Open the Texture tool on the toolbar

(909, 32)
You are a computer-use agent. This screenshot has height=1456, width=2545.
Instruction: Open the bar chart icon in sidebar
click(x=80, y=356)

**TASK TO CARRY OUT**
Repeat every line of the listing, word for word.

**WRITTEN ANSWER**
Open the Texture tool on the toolbar

(909, 32)
You are a computer-use agent. This screenshot has height=1456, width=2545.
Instruction: Open the bar chart icon in sidebar
click(x=80, y=356)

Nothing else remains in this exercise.